Try it>
Search the material for the word "dimensions" and copy each line that holds it.

Records for this exercise>
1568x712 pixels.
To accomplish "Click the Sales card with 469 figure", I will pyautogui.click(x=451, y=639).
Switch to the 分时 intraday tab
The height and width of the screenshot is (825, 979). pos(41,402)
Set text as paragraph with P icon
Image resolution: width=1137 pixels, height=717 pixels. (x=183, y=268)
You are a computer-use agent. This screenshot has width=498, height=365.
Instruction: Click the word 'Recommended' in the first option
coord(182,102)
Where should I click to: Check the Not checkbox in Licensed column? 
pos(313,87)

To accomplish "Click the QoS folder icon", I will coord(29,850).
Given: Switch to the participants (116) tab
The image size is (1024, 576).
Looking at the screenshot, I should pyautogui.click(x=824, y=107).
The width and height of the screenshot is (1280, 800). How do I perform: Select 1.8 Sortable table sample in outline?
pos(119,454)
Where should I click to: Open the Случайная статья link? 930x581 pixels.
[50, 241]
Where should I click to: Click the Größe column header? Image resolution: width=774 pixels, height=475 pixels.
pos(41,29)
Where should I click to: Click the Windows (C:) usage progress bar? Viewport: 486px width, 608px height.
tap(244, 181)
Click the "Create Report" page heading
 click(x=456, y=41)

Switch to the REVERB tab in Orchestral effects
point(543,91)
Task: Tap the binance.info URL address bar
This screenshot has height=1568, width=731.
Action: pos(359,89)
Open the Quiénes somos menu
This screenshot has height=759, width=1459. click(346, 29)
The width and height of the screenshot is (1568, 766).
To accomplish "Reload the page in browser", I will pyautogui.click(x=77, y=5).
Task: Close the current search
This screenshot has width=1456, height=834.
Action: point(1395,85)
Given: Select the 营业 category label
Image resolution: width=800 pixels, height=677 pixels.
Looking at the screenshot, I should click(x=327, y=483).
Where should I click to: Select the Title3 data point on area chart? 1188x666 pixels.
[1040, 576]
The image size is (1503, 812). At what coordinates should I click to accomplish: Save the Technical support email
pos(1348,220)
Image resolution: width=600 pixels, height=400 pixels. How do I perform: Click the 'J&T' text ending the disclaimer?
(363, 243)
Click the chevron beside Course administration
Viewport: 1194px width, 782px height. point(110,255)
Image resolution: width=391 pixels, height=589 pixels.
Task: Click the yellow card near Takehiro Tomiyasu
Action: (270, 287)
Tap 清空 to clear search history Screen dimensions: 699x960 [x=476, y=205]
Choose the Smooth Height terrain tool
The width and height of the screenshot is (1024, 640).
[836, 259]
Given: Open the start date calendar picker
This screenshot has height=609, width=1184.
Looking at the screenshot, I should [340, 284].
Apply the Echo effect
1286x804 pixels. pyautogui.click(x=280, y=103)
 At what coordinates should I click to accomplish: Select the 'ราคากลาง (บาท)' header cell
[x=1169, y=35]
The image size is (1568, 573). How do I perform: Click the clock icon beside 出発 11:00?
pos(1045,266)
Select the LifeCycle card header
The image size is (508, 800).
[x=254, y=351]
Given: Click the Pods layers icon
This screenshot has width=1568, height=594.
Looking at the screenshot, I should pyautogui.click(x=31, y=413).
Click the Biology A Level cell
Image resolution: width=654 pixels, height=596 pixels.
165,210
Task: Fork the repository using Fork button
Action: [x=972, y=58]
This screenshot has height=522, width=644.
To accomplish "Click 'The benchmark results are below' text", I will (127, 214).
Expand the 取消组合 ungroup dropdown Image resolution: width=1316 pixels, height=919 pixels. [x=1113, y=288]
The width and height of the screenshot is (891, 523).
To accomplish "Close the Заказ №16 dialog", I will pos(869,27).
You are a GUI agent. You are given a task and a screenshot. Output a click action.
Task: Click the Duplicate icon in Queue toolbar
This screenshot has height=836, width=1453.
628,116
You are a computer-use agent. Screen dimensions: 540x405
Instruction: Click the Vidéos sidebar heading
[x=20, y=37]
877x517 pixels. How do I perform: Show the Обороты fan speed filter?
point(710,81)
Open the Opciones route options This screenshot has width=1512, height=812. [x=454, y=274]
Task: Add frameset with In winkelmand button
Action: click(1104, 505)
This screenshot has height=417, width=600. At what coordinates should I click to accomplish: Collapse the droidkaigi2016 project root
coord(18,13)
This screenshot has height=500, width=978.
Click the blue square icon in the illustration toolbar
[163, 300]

Response for this exercise>
Tap 清空 to clear search history Screen dimensions: 699x960 [x=476, y=205]
You are a computer-use agent. Screen dimensions: 540x405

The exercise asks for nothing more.